UTA spokesman Remi Barron says ridership is going in the right direction.
"The S-Line streetcar is doing well, as ridership has been increasing since it opened last December. We expect it to further increase when the adjacent trail is complete and all of the planned development is in place."
Barron provided some estimates about ridership on the parallel Route 21 bus. UTA estimates an average of 752 people board the bus daily between Central Pointe and 1100 East. The route carries more than that overall, because it travels all the way to the University of Utah.
The Tribune asked some riders about why they prefer one transit mode over the other, even though they operate near each other.
One — "dead man" was the only name he would give — says he chooses the bus for travel from TRAX to 1300 East because "the bus drops me right across the street from work. I’d have to walk several blocks if I took the streetcar."
Heidi Gomez takes the streetcar "because it’s always on time — the bus, not so much" depending on traffic and weather. It also drops her a bit closer to home. Gomez says she’s never seen more than 15 people on a streetcar, and only four were riding as she spoke. A few minutes later, the Route 21 bus had about 20 passengers.
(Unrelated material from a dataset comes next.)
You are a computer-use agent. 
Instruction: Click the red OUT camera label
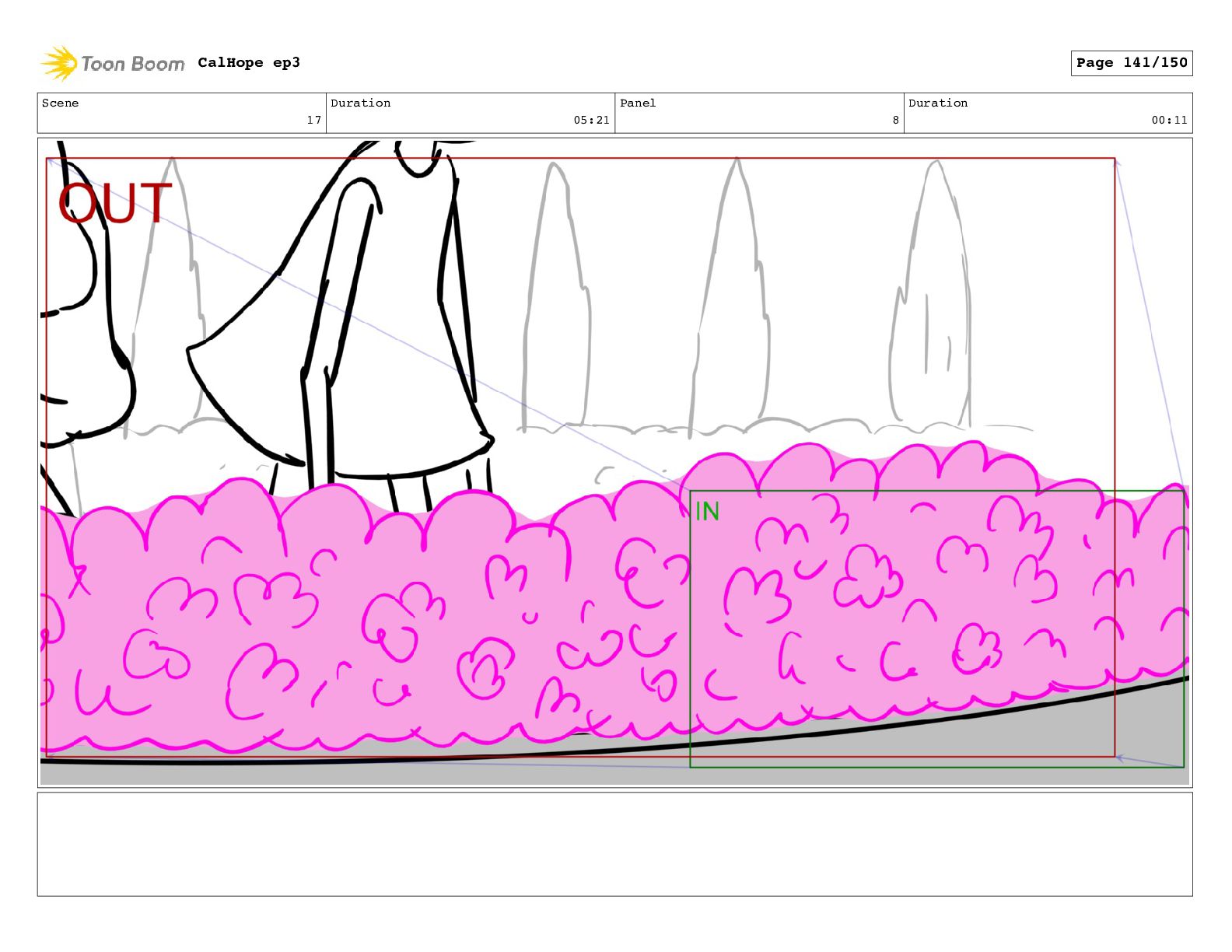(115, 204)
Clayton Bryant says he opts for the streetcar because it costs only $1 instead of the $2.50 cash fare — as part of a temporary promotion — if he pays with electronic media. He says if he boards the streetcar and transfers to TRAX or a bus, he still rides for his original $1.
Commuters making choices based on time, cost and convenience "is how the system should work," Hutcheson says, and shows the advantages of having more than one option.
"I’m very committed to the idea that our city needs streetcars and buses. It’s not an either or proposition. Streetcars do some things really well, like leverage the initial investment for community development," she says. "Buses are very flexible. They can change routes."
Development • Officials say the streetcar has far more pluses than the bus in attracting economic development — and they point to the growth in Sugar House since the streetcar began construction.
"Since rail is a permanent transit service," says UTA’s Barron, "developers see it as an added benefit when leasing new residential units and retail space."
Baxter adds that the permanency removes some risk for developers.
"The fact there are tracks in the ground means that your stop is going to be served and the route will not vary. There is absolutely no question where this line will take you," he says. "But, with a bus, routes can change formally, and they can be detoured on a daily basis. There is always some uncertainty."
He adds that commuters and developers are attracted to rail lines because they tend to be easier to use.
While he says seasoned transit riders have no problems handling bus detours and figuring out transfers, "For a large number of casual riders or first-time riders, I think they are always going to be more comfortable riding the train than they are a bus because of the uncertainty."
Hutcheson says attracting economic development is a big reason the city likes the streetcar, is planning an extension and is considering other streetcar lines, including downtown.
"The best transportation investment is very good at moving people and providing transportation choice. It’s also good at leveraging additional investment and improvement in the community," she says. "Streetcars are very good at doing this."